Rubidium is an element that naturally occurs with two main isotopes. These are Rb-85 and Rb-87. They each contribute to the overall atomic mass of rubidium, but in different ratios:
The symbol for rubidium is Rb, and it is found on the periodic table with an atomic number of 37. Here's more about the isotopes:

• **Rb-85**: This isotope has a mass of approximately 84.9117 u. It is more abundant in nature compared to its counterpart, accounting for about 72% of natural rubidium.
• **Rb-87**: Though less common, with a natural abundance of around 28%, Rb-87 still significantly influences the average atomic mass. It has a mass that is higher than Rb-85 and is crucial for calculations involving the element's average mass.

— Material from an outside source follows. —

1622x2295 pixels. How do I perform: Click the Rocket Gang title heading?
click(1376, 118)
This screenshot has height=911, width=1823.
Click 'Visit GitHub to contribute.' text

When studying rubidium, one often needs to understand how these isotopes contribute to measurements in atomic physics and chemistry. Calculating the average atomic mass involves understanding and using these isotopic masses and their relative abundances.

Weighted Average Formula

The weighted average formula is an essential tool in chemistry for calculating the average atomic mass of an element. This formula takes into account the mass and relative abundance of each isotope to find an overall average, which reflects what is found naturally. Here's how it works:

You start with the formula for weighted average mass: \[\text{average mass} = \frac{m_1 \cdot n_1 + m_2 \cdot n_2}{n_1 + n_2}\] Where:

• \(m_1\) and \(m_2\) represent the masses of the isotopes.
• \(n_1\) and \(n_2\) represent the amounts (or proportions) of each isotope in the mixture.

To solve real-world problems like calculating the mass of an isotope (as in rubidium), you would iterate through:
- Establishing known values (mass and abundance).- Setting and solving equations to find unknown values, often using ratios to represent the relative amounts of isotopes.- Solving for missing isotope masses involves substituting known values into the formula and algebraically rearranging to find the unknown. Understanding this concept allows students to explore chemistry problems concerning isotopic compositions and average atomic masses effectively.